Seis licenças de jogo 'online' em dois anos de regulação da atividade

Seis licenças de jogo 'online' em dois anos de regulação da atividade

 

Lusa/AO Online   Economia   29 de Abr de 2017, 11:13

O Turismo de Portugal emitiu seis licenças de jogo 'online' em dois anos de regulação, admitindo introduzir alterações ao regime em vigor, sendo que há operadores internacionais a pedir "uma revisão urgente" que inclua uma tributação mais competitiva.

O Governo aprovou o regime jurídico dos jogos e apostas 'online' em 29 de abril de 2015, assinalando-se hoje dois anos do regulamento que passou a permitir a atividade do jogo 'online' em território português.

Ao longo deste período, o Turismo de Portugal recebeu 19 candidaturas de operadores que querem atuar no mercado português de apostas 'online' e atribuiu seis licenças: duas à Betclic, duas à Bet, uma à Estoril Sol e outra à Pokerstars.

Fonte do Turismo de Portugal indicou à Lusa que, até à data, foram apresentadas 19 candidaturas e que, "por regra, cada candidatura tem mais do que um pedido de licença", acrescentando que "há pedidos para todas as categorias de jogos e apostas reguladas na lei".

Quanto a licenças, foram emitidas seis: duas para apostas desportivas à cota e quatro para jogos de fortuna ou azar, de acordo com o Serviço de Regulação e Inspeção de Jogos do Turismo de Portugal.

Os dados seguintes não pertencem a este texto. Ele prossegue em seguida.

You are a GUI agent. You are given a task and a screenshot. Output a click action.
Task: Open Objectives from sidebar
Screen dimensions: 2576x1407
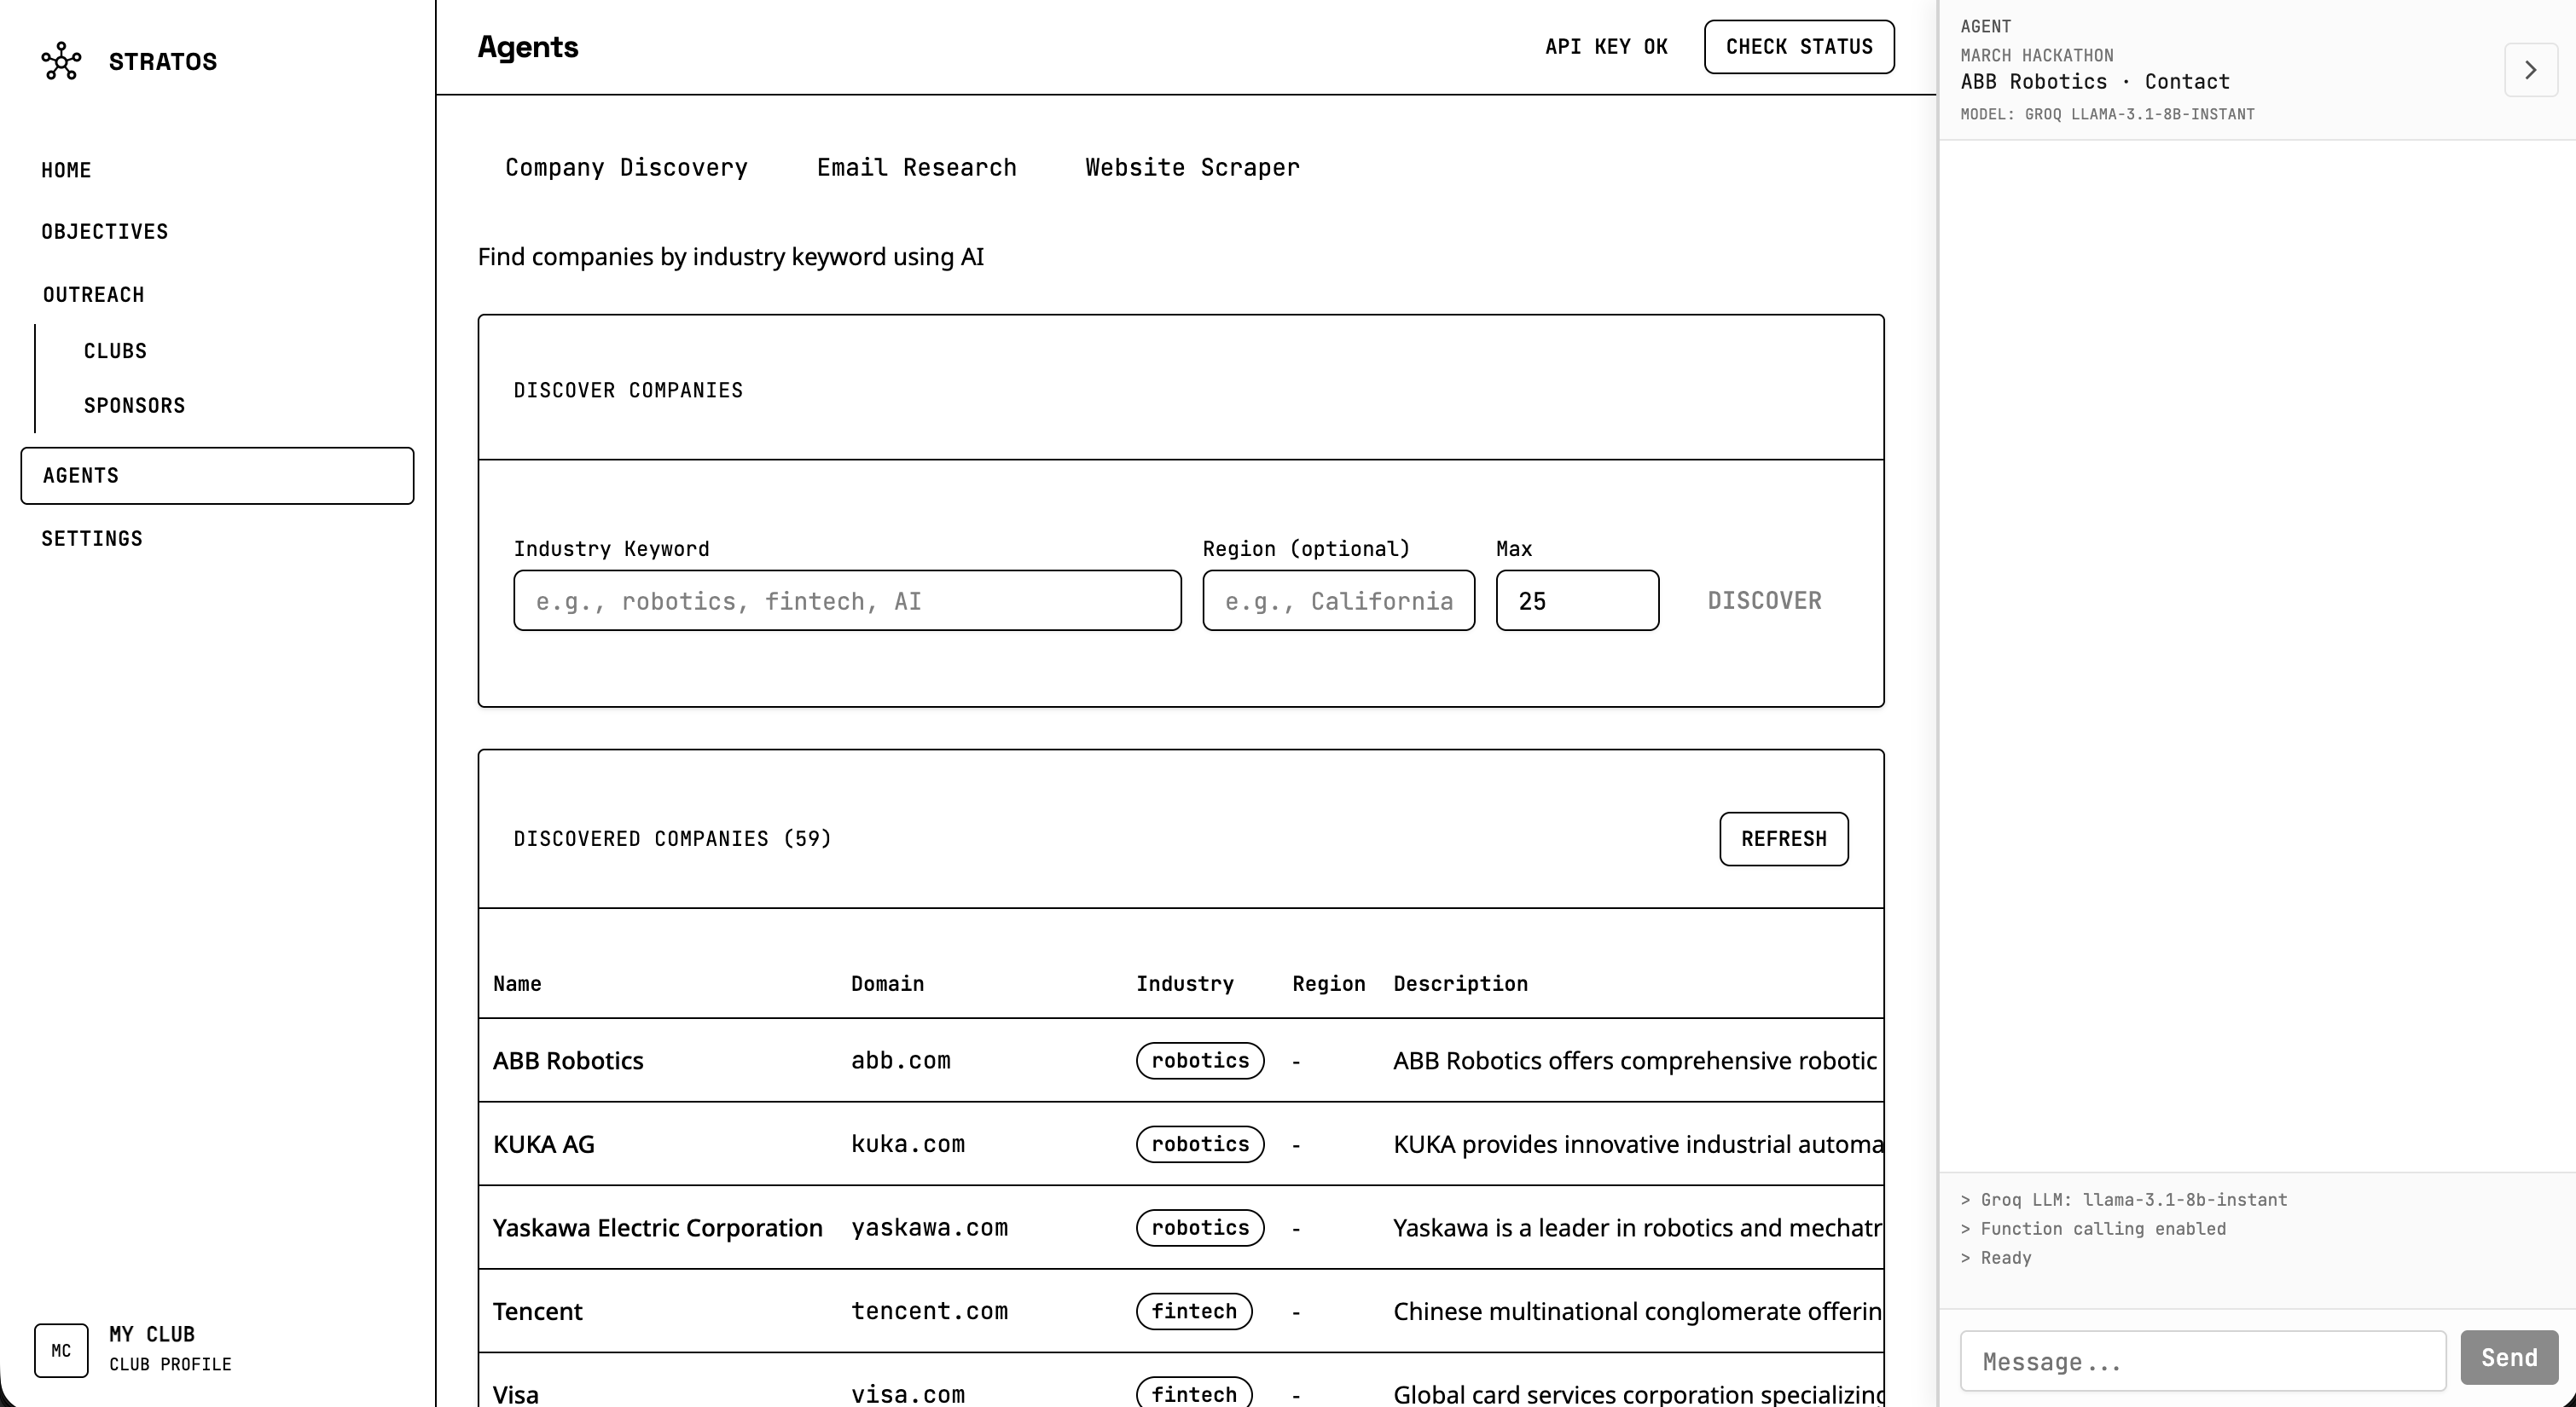(x=104, y=231)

Questionado sobre estes resultados, o Turismo de Portugal disse que "aquando da regulação do jogo 'online' não havia qualquer expectativa quanto ao número de licenças que pudessem vir a ser atribuídas", considerando que o número de licenças emitidas "é adequado", ainda que o mercado revele "capacidade para absorver mais licenças".

A mesma fonte disse que "todo o regime está em reavaliação desde a data de emissão da primeira licença [em maio de 2016] e durante o período de dois anos", estando por isso "a avaliar o mercado regulado, a situação dos operadores licenciados e os resultados da implementação do regime aprovado" e "oportunamente apresentará as conclusões dessa avaliação e as propostas que considere adequadas".

No entanto, a organização internacional de jogo ‘online’ Remote Gambling Association (RGA) considera que a lei precisa de "uma revisão urgente", defendendo um sistema fiscal atrativo para os operadores e mais competitividade, argumentando que o facto de terem sido emitidas apenas seis licenças é prova de que "a lei falhou".

Sublinhando que a RGA atualmente "tem apenas um membro" a operar no mercado português de jogos 'online', Pierre Tournier, da RGA, disse em entrevista à Lusa que "há muitos operadores interessados em pedir licença em Portugal", mas que "só vão fazê-lo se houver um sistema fiscal atrativo".

O regulamento do jogo 'online' estabelece dois regimes de tributação: os jogos de fortuna e de azar e as apostas hípicas são tributados com base na receita bruta a uma taxa de 15% ou 30% e as apostas desportivas à cota são tributadas com base no montante de apostas realizadas a uma taxa de 8% ou 16%.

Para Pierre Tournier, o problema da tributação do jogo 'online' em Portugal não está relacionado com a taxa de imposto, mas antes com a base tributária, defendendo que "devia aplicar-se o método da receita bruta a todos os produtos de apostas 'online'".

Mas, para esta associação comercial com sede em Londres e em Bruxelas cujos membros operam no mercado europeu do jogo, há também aspetos meramente regulatórios que tornam o regime português pouco competitivo.

"Os jogadores portugueses só podem jogar com jogadores portugueses, não podem jogar com apostadores estrangeiros. Para ser um produto verdadeiramente atrativo, seria benéfico abrir o sistema e permitir um sistema de liquidez partilhada", afirmou ainda Tournier.

O fiscalista Luís Neto Galvão, da SRS Adovogados, por seu lado, considera que "não faz sentido definir" um número mínimo para a atribuição de licenças de jogo online, uma vez que se trata de "um processo com grande complexidade, muito regulado e ainda nos seus primórdios".

Admitindo que "possam existir melhoramentos", o advogado sublinha que está em causa "o processo de legalização de uma atividade que estava à margem da lei", o que foi em si "um grande avanço", pelo que "o balanço só pode ser positivo, apesar de poder ser melhorado".

Entre janeiro e março, a parte do imposto sobre o jogo 'online' que reverte para a Segurança Social rendeu cerca 1,3 milhões de euros, quase metade do que se prevê arrecadar durante todo o ano (três milhões de euros), segundo a execução orçamental da Segurança Social.